Your task:
Within the listing below, locate all lines containing the word "height". Copy each one.

Task data:
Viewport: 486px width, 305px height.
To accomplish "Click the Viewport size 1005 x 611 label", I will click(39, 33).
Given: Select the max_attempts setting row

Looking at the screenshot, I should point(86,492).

---

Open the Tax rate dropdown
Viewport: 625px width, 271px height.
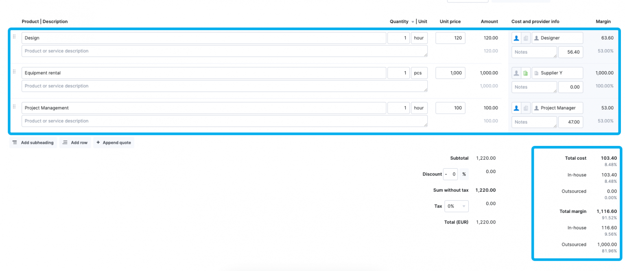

Answer to the problem:
Viewport: 486px width, 305px height.
Viewport: 625px width, 271px height.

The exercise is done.